Lespedeza bicolor Turcz.
CC = *
CW = 5
MOC = 15
Family - Fabaceae/Faboideae
Habit - Shrub, with multiple stems from a woody caudex.
Stems - Erect or arching, to 3 m, 5-20 mm in diameter near the base, extensively branched, densely pubescent with appressed or somewhat spreading hairs, the hairs not confined to longitudinal ridges, nearly glabrous toward the base.
Leaves - Alternate, trifoliate, petiolate. Primary leaves graduating into bracteal leaves, the petiole 10-90 mm long, becoming reduced above, 0.3-1.0 mm wide, glabrous or sparsely hairy. Stipules 2-7 mm long, linear-triangular to nearly hairlike. Leaflets 2-4 cm long, 0.8-2.0 cm wide, 1.5-2.0 times as long as wide, broadly elliptic, rounded at the base, rounded at the tip, occasionally with a mucro and/or a shallow notch at the very tip, the surfaces sparsely to occasionally densely pubescent with appressed hairs, the upper surface sometimes nearly glabrous. Axillary clusters of leaves absent, but side-branching extensive.
Inflorescence - Axillary from the upper leaves, much longer than the subtending leaves, often leafy and branched, forming panicles of racemes. Flowers 12-28 per raceme or more in branched inflorescences, the axis visible between flowers.
Flowers - Papilionaceous. Calyces with the tube 1.5-2.0 mm long, the lobes 2-3 mm long. Corollas 8-12 mm long, dark rose-colored with nearly black areas near the base of the banner, rarely white, the keel much longer than the wings.
Fruits - Modified legumes, those from open flowers 6-10 mm long, the calyx covering the lower 1/4-1/2, those from cleistogamous flowers 6-7 mm long, the calyx covering about 1/4. Seeds 3-4 mm long, dark brown to purplish black.
Flowering - July - October.
Habitat - Cultivated fields, waste ground, roadsides.
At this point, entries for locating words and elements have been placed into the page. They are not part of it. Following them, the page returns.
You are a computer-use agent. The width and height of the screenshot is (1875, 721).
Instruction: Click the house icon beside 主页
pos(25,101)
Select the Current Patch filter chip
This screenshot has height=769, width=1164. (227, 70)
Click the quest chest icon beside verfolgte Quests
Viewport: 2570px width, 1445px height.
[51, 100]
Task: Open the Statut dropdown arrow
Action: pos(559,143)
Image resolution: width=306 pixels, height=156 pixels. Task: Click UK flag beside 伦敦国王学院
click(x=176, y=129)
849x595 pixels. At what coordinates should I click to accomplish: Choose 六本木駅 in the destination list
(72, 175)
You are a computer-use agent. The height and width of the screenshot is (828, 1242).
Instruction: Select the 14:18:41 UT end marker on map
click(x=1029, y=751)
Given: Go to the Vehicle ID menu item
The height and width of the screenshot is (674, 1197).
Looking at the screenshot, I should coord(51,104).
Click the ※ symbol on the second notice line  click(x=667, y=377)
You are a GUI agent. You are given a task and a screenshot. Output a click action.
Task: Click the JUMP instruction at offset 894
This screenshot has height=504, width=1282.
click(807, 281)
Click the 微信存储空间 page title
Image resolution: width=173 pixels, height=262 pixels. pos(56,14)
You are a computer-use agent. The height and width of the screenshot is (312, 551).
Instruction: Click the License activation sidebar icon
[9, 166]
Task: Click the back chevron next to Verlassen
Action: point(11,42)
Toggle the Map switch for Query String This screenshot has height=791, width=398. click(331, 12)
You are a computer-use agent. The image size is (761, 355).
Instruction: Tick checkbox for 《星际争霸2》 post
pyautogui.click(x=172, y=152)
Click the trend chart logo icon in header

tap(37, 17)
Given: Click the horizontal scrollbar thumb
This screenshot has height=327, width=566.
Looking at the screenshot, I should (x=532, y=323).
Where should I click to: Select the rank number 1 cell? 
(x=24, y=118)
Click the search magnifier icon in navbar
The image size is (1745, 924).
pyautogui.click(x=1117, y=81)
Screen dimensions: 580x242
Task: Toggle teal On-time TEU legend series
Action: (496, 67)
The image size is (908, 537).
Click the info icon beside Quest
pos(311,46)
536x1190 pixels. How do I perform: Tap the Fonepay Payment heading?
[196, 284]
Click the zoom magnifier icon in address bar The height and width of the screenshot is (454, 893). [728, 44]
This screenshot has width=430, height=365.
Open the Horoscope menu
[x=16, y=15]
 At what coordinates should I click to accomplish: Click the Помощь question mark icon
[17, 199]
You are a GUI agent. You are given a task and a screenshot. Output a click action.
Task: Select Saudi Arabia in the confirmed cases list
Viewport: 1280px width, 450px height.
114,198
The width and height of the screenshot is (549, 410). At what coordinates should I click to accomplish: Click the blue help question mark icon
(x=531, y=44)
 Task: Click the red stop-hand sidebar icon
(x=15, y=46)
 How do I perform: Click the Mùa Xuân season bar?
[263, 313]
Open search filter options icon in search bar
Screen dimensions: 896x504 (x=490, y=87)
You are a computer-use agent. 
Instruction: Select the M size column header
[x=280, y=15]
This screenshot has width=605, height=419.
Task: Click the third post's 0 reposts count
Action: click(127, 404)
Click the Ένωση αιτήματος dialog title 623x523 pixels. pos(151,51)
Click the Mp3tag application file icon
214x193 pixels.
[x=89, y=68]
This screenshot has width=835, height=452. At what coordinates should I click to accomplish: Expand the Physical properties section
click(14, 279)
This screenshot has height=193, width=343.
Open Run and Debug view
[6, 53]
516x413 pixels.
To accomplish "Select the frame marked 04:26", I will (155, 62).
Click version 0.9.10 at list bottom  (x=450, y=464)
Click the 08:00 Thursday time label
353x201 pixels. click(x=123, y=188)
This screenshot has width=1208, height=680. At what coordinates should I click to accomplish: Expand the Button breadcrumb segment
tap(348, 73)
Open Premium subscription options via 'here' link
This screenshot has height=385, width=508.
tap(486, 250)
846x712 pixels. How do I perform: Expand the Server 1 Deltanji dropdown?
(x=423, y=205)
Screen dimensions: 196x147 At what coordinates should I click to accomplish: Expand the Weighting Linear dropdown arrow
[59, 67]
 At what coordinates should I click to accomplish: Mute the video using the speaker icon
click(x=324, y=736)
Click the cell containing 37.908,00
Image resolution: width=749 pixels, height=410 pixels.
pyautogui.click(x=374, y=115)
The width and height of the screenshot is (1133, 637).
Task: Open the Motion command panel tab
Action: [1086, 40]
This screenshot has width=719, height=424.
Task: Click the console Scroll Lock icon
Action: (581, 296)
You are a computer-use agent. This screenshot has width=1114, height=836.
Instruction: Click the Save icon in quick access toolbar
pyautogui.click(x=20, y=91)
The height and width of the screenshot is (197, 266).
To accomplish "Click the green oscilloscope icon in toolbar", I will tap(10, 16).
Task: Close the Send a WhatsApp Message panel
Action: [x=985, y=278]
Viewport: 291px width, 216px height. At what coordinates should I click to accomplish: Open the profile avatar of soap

Origin - Native to eastern Asia.
Lookalikes - L. thunbergii.
Other info. - At present, this shrubby species of Lespedeza is somewhat uncommon in Missouri, recorded from 15 widely scattered counties mostly in the eastern half of the state. Its distribution within the continental U.S. is mainly in the southeast. The plant is easy to identify, being one of only two species of lespedeza in Missouri which are shrubs. The other, L. thunbergii, has narrower leaves and slightly larger flowers. The distinctness of these two taxa in Missouri is somewhat questionable. Most specimens are morphologically close to published species boundaries, and may represent cultivated strains of hybrid origin. The plants have been used for erosion control and are often cultivated as ornamentals.
Photographs taken in the Ozark National Scenic Riverways, Shannon County, MO., 7-29-03 (DETenaglia); also at Young Conservation Area, Jefferson County, MO, 8-30-2016 (SRTurner).